Violet Mosses Brown, a resident of Duanvale, Trelawny in Jamaica is now the world’s oldest person. Brown was born in Jamaica on March 10, 1900, making her 117 years and 38 days old.
Emma Morano, who died in her Italian home at 117 and 137 days old on April 15, previously held the longevity record. Her birth on Nov. 29, 1899, made Morano the last person born in the 1800s.
When Brown was born, Jamaica was still under colonial rule under Queen Victoria. In 2015, Brown was given a letter by Queen Elizabeth II in honor of her 115th birthday.
The Gerontology Research Group (GRG) keeps a validated list of supercentenarians, those who have reached older than 110, so it didn’t take much to find out Brown was next in line. Following Brown on the list is Japan’s Nabi Tajima, who is 116 years and 256 days old.

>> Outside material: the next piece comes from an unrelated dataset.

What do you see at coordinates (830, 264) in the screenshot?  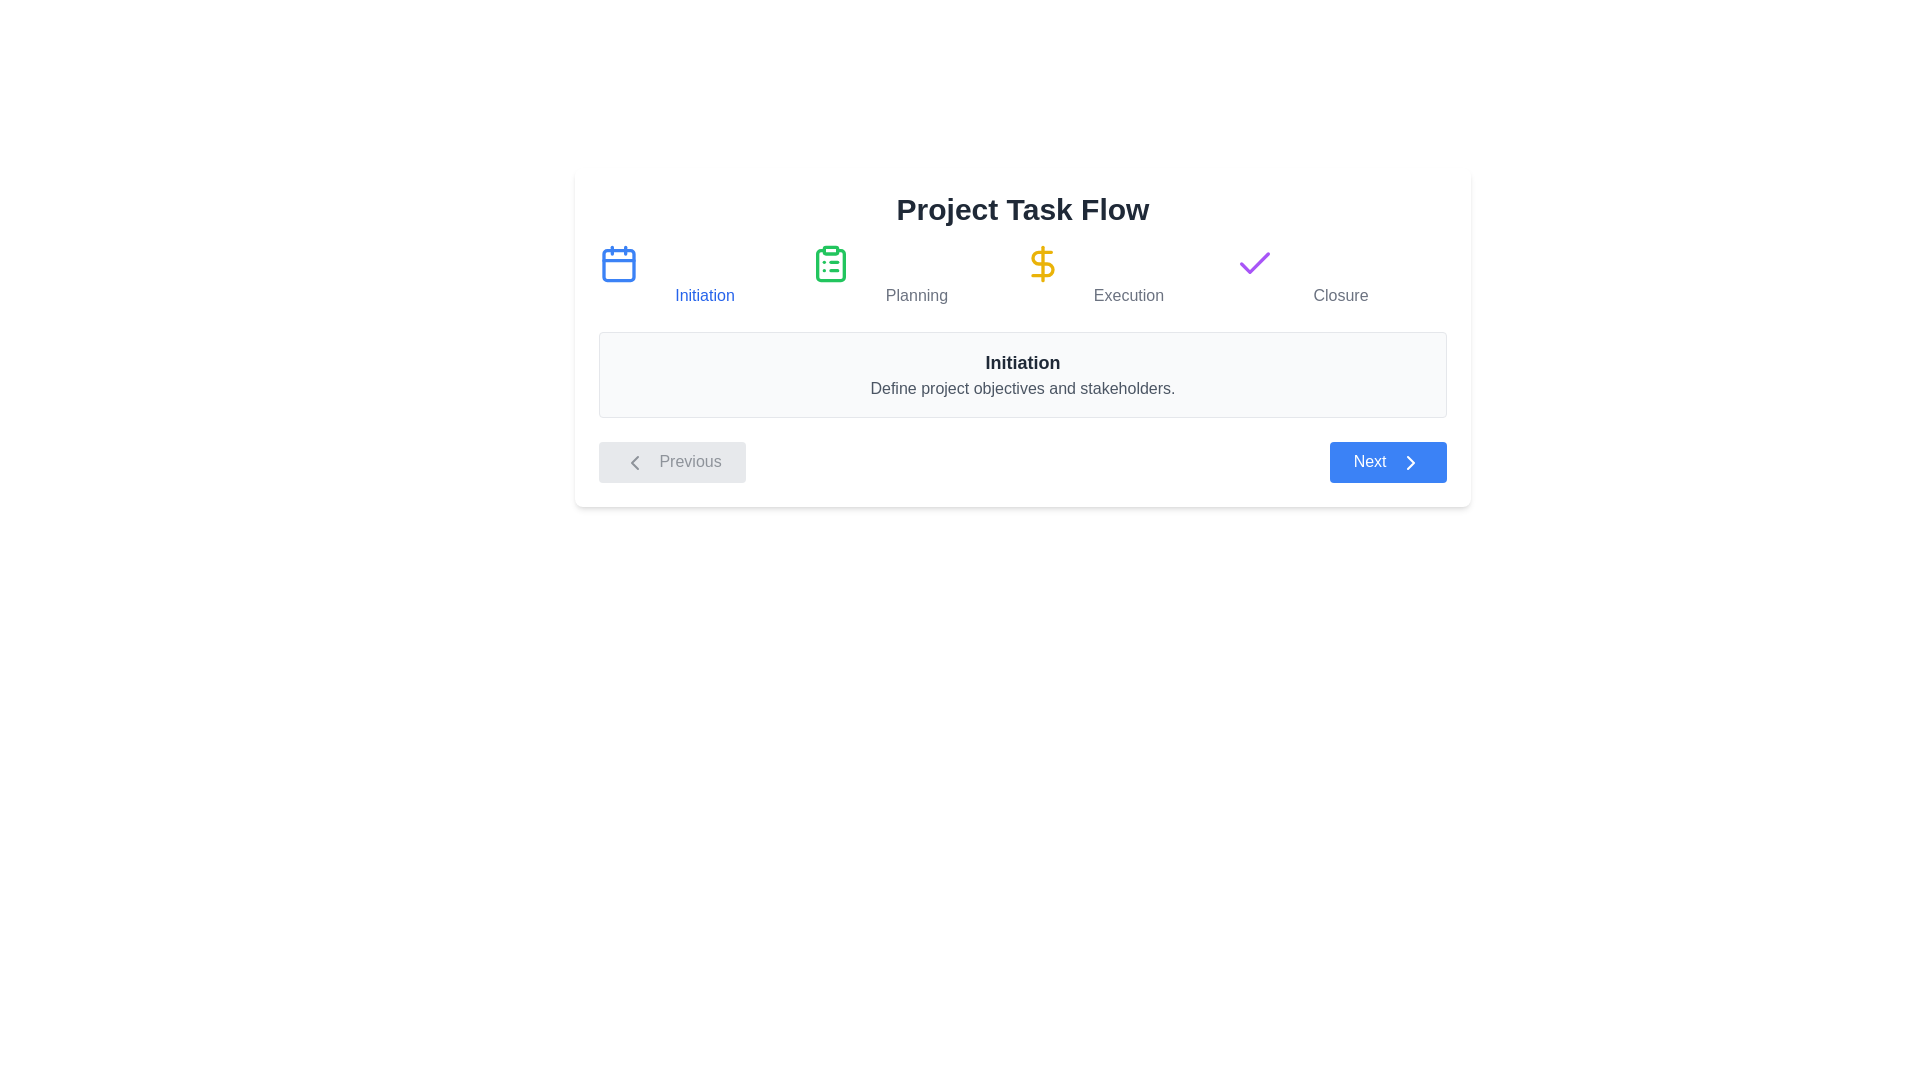 I see `the green clipboard icon that resembles a checklist, which is the second icon in a horizontal row at the top-center of the interface` at bounding box center [830, 264].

Brown told the Jamaica Observer Sunday that she feels “happy to be the oldest person.”
In an earlier 2010 interview with the Jamaica Gleaner, ”Aunt V,” as they call her, said, “hard work and good food” were the secret to her old age.
Brown’s son, Harold Fairweather, is 97, so clearly longevity runs in this family. Fairweather is thought to be the world’s oldest person with a living parent.
The Gerontology Research Group is considered an official consultant on supercentenarians by Guinness World Records. Guinness told the News that while they work with the GRG to verify the oldest living person, they will conduct additional research before awarding the next person in line the official title of World’s Oldest Person.
“There are a number of candidates we are researching at the present time, therefore there is no confirmation of the new title holder, nor will there be until our thorough processes are complete,” said Jakki Lewis, a Guinness World Records spokesperson.
Most supercentenarians, according to the GRG, are women. In this elite club, it’s 42 women to one man.